## Opdracht
Vervang "Where is" door "Find" in de regels vanaf de regel met "coordinates (604, 746)." tot en met de regel met "This screenshot has height=664, width=444.", en geef die regels verder ongewijzigd opnieuw weer.

## Brongegevens

══════════

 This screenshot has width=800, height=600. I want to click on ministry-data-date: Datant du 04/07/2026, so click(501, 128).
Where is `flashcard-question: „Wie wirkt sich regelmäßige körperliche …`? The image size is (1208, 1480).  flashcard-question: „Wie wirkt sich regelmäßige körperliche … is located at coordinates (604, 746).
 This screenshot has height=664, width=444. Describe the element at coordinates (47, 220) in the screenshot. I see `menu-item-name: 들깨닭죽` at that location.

══════════

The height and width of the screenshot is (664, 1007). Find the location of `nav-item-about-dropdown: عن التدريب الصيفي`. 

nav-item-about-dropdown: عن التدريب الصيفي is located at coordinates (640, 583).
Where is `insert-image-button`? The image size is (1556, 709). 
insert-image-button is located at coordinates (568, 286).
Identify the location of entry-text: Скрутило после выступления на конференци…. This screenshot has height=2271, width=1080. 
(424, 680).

══════════

## Antwoord
Find `flashcard-question: „Wie wirkt sich regelmäßige körperliche …`? The image size is (1208, 1480).  flashcard-question: „Wie wirkt sich regelmäßige körperliche … is located at coordinates (604, 746).
 This screenshot has height=664, width=444. Describe the element at coordinates (47, 220) in the screenshot. I see `menu-item-name: 들깨닭죽` at that location.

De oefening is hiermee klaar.